The clip captures Taylor leaving the stage in one of her signature bedazzled bodysuits, waving goodbye to her fans. The instant she spots Travis, awaiting her with his hands held politely behind his back, she runs to him.
He smiles and shakes his head, like he can’t believe his luck. She throws her arms around his neck and kisses him. Their lips remain locked as they spin around slowly. She whispers something in his ear as he continues to hold her close. Confetti falls. Fans shriek. Then they disappear from view.
I’ve never been a diehard Swiftie. I attended the Eras tour, but I wasn’t moved to tears. I don’t parse her lyrics for Easter eggs or eagerly await the release of each Taylor’s Version album.

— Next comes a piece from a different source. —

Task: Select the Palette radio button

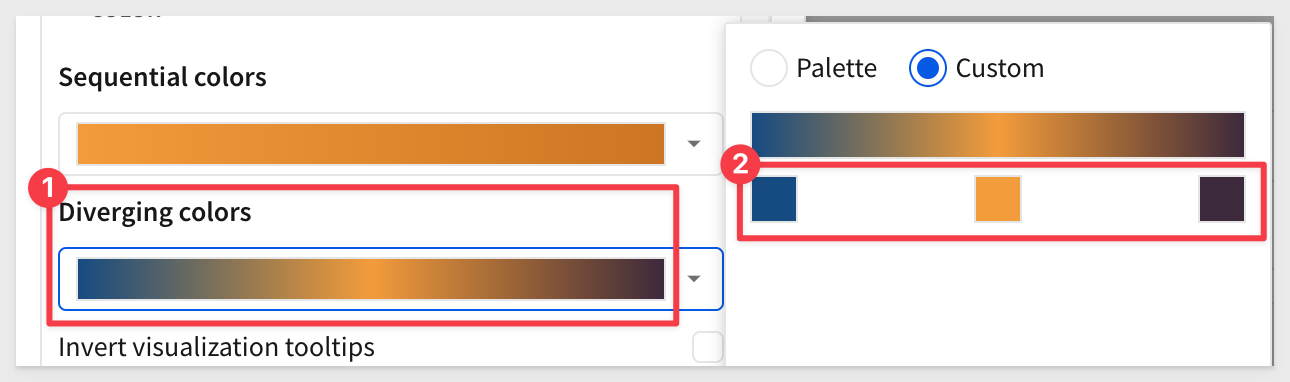Action: pyautogui.click(x=769, y=68)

And prior to Travis, I’d never been all that invested in her romantic life — particularly the Joe Alwyn phase. (Hard pass.) And yet, like seemingly every other pop-culture obsessive the world over, that moment in Argentina turned me into a de facto body-language expert, a consumer of countless TikTok videos and “Today Show” segments, a hopeless romantic, a true believer.

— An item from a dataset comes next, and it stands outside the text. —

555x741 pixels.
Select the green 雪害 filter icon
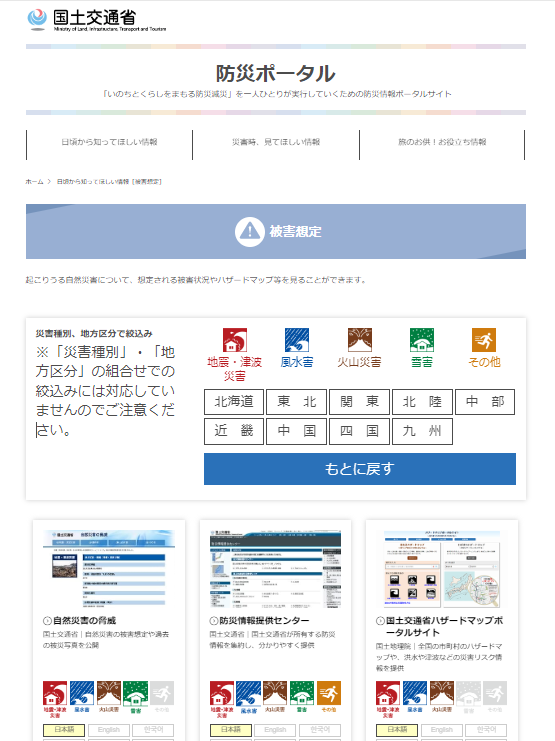422,340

Suddenly, I found myself a not-so-neutral observer in the very sort of story I was trained to cover: how a hitmaking blond and a good-natured tight end managed to capture the attention of a divided nation, increasing NFL ratings, boosting Kelce jersey sales and somehow making Taylor even more ubiquitous than she already was.
What was it about that clip of them kissing that made me — made us — feel so damn good?

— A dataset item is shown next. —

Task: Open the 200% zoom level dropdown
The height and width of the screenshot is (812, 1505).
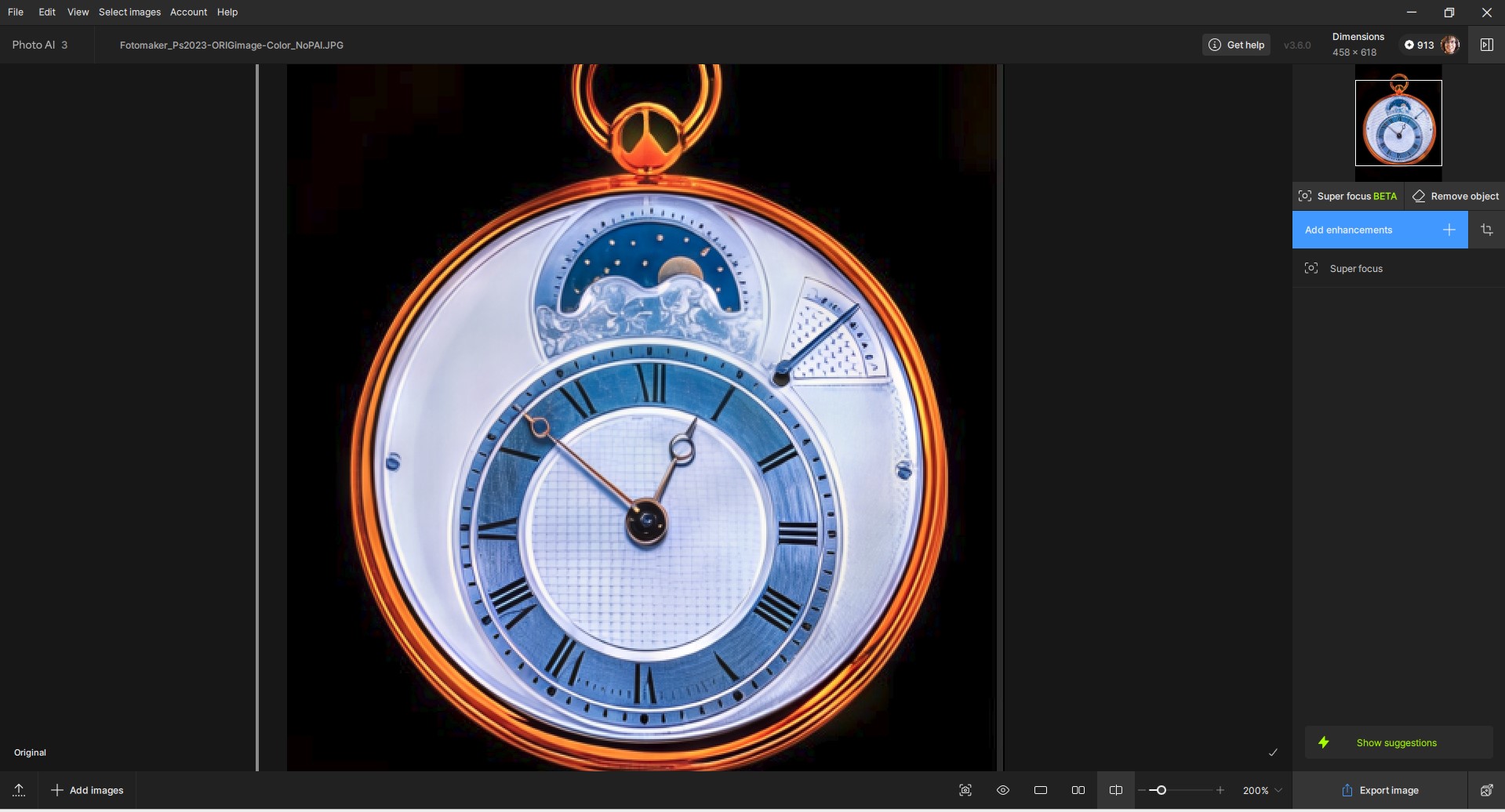Action: 1262,790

What kind of good? That’s important.”
I’m on the phone with Dr. Helen Fisher, a biological anthropologist and senior research fellow at the Kinsey Institute who has spent her career studying brain imaging to understand how love impacts humans.
My Taylor-and-Travis infatuation felt like the gooey, swelling in your throat kind of good. The suspended in some dreamy place where all of life’s promise is fulfilled kind of good. A feeling, Fisher suspects, that comes from oxytocin, a hormone produced by your brain that gives you a sense of calm, of sweetness.
“It’s the basic neural mechanism of attachment,” she says. Others might have seen that moment in Buenos Aires and experienced a dopamine surge — “a feeling of intense pleasure, energy, motivation and optimism” that is often correlated with the rapture of romantic love.